There’s something so magical about summertime. Beautiful weather means you have every reason to get outdoors and, of course, try out new recipes! In fact, right now we’re having a major moment with summer sauces and can’t get seem to get enough of chimichurri.
A traditional garlic sauce originating from Argentina, this seasonal must-have features fresh ingredients and is packed with flavor, making it the perfect accompaniment to your favorite meats. And the best part?

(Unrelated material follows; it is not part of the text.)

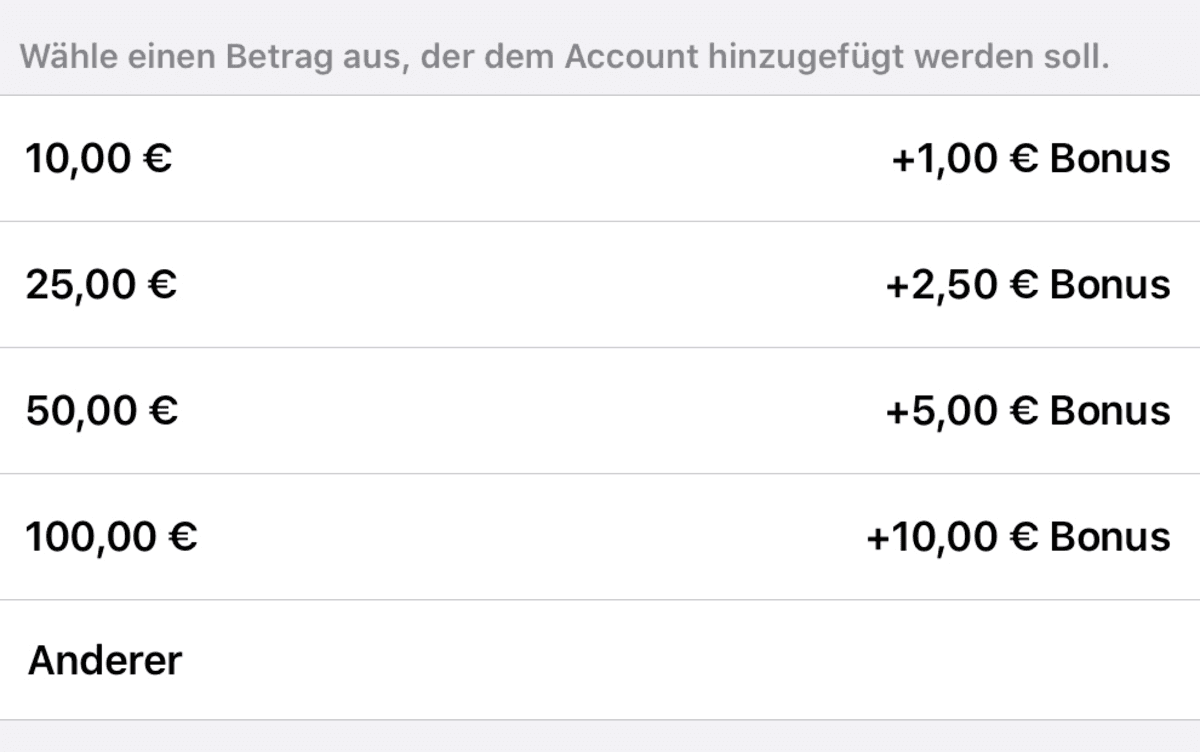Tap the +10,00 € Bonus label
1200x752 pixels.
(1018, 537)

It couldn’t be easier to make thanks to this MasterChef recipe from season 7 winner himself, Shaun O’Neale.
Traditional chimichurri recipe
- 2 cups (50 g) fresh flat-leaf parsley
- ½ cup (20 g) fresh cilantro
- 1 tablespoon granulated sugar
- Salt and freshly ground black pepper
- 4 cloves garlic, smashed and minced
- ½ jalapeño chile, minced
- ½ cup (120 ml) red wine vinegar
- 2 tablespoons extra-virgin olive oil
1. In the bowl of a food processor, combine the parsley, cilantro, sugar, salt and pepper to taste, garlic, jalapeño, and ¼ cup (60 ml) of the vinegar and pulse for about 1 minute to chop and combine, stopping to scrape the sides as needed.
2. Remove to a bowl and stir in the remaining ¼ cup vinegar and the oil and season with salt and pepper.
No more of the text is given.